_Task to complete_
Rewrite the records below with every occurrence of "Find the location of a particular element" replaced by "Identify the position of a specific element", leaving all other text unchanged.

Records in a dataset
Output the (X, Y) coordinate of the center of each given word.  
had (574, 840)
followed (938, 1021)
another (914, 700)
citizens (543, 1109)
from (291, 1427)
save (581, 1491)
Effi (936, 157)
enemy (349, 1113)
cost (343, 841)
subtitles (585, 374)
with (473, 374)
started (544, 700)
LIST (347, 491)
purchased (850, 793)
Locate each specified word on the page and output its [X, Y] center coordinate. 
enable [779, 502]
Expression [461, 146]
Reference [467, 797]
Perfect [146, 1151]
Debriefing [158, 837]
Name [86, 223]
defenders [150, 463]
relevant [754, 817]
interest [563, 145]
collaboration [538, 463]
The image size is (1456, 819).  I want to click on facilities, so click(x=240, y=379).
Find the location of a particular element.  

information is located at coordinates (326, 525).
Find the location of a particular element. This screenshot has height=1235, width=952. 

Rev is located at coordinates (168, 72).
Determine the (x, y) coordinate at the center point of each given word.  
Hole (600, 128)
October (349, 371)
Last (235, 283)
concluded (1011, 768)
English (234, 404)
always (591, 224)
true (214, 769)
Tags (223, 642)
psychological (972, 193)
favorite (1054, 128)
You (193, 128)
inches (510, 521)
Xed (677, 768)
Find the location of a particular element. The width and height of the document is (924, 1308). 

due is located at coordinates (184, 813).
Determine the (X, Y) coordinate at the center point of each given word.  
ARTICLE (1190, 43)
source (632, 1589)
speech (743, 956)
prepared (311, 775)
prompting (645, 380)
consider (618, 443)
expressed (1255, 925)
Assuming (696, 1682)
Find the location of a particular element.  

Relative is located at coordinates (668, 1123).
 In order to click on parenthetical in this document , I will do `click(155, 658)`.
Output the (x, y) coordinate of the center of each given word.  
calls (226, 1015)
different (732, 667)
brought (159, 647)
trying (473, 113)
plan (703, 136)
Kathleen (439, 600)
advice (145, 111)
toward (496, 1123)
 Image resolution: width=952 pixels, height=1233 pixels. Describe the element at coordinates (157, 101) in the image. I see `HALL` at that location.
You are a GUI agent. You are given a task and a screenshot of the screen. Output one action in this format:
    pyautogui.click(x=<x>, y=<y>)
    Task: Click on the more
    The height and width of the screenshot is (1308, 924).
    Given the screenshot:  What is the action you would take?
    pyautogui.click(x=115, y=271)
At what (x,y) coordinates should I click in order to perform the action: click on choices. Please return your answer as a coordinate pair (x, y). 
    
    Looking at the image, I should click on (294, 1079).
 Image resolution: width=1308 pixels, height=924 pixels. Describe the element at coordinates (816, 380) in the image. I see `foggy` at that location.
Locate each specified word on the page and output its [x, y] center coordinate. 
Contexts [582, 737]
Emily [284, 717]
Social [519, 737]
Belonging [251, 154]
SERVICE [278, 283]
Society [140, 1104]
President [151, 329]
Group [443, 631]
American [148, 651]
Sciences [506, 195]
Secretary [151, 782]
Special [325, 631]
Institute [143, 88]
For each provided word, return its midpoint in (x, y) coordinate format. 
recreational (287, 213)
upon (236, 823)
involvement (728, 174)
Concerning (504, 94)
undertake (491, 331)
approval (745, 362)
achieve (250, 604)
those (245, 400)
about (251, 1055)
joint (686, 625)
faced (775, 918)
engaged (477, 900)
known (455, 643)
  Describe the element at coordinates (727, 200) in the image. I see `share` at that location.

_Response for this exercise_
Output the (X, Y) coordinate of the center of each given word.  
had (574, 840)
followed (938, 1021)
another (914, 700)
citizens (543, 1109)
from (291, 1427)
save (581, 1491)
Effi (936, 157)
enemy (349, 1113)
cost (343, 841)
subtitles (585, 374)
with (473, 374)
started (544, 700)
LIST (347, 491)
purchased (850, 793)
Locate each specified word on the page and output its [X, Y] center coordinate. 
enable [779, 502]
Expression [461, 146]
Reference [467, 797]
Perfect [146, 1151]
Debriefing [158, 837]
Name [86, 223]
defenders [150, 463]
relevant [754, 817]
interest [563, 145]
collaboration [538, 463]
The image size is (1456, 819).  I want to click on facilities, so click(x=240, y=379).
Identify the position of a specific element.  

information is located at coordinates (326, 525).
Identify the position of a specific element. This screenshot has height=1235, width=952. 

Rev is located at coordinates (168, 72).
Determine the (x, y) coordinate at the center point of each given word.  
Hole (600, 128)
October (349, 371)
Last (235, 283)
concluded (1011, 768)
English (234, 404)
always (591, 224)
true (214, 769)
Tags (223, 642)
psychological (972, 193)
favorite (1054, 128)
You (193, 128)
inches (510, 521)
Xed (677, 768)
Identify the position of a specific element. The width and height of the document is (924, 1308). 

due is located at coordinates (184, 813).
Determine the (X, Y) coordinate at the center point of each given word.  
ARTICLE (1190, 43)
source (632, 1589)
speech (743, 956)
prepared (311, 775)
prompting (645, 380)
consider (618, 443)
expressed (1255, 925)
Assuming (696, 1682)
Identify the position of a specific element.  

Relative is located at coordinates (668, 1123).
 In order to click on parenthetical in this document , I will do `click(155, 658)`.
Output the (x, y) coordinate of the center of each given word.  
calls (226, 1015)
different (732, 667)
brought (159, 647)
trying (473, 113)
plan (703, 136)
Kathleen (439, 600)
advice (145, 111)
toward (496, 1123)
 Image resolution: width=952 pixels, height=1233 pixels. Describe the element at coordinates (157, 101) in the image. I see `HALL` at that location.
You are a GUI agent. You are given a task and a screenshot of the screen. Output one action in this format:
    pyautogui.click(x=<x>, y=<y>)
    Task: Click on the more
    The height and width of the screenshot is (1308, 924).
    Given the screenshot:  What is the action you would take?
    pyautogui.click(x=115, y=271)
At what (x,y) coordinates should I click in order to perform the action: click on choices. Please return your answer as a coordinate pair (x, y). 
    
    Looking at the image, I should click on (294, 1079).
 Image resolution: width=1308 pixels, height=924 pixels. Describe the element at coordinates (816, 380) in the image. I see `foggy` at that location.
Locate each specified word on the page and output its [x, y] center coordinate. 
Contexts [582, 737]
Emily [284, 717]
Social [519, 737]
Belonging [251, 154]
SERVICE [278, 283]
Society [140, 1104]
President [151, 329]
Group [443, 631]
American [148, 651]
Sciences [506, 195]
Secretary [151, 782]
Special [325, 631]
Institute [143, 88]
For each provided word, return its midpoint in (x, y) coordinate format. 
recreational (287, 213)
upon (236, 823)
involvement (728, 174)
Concerning (504, 94)
undertake (491, 331)
approval (745, 362)
achieve (250, 604)
those (245, 400)
about (251, 1055)
joint (686, 625)
faced (775, 918)
engaged (477, 900)
known (455, 643)
  Describe the element at coordinates (727, 200) in the image. I see `share` at that location.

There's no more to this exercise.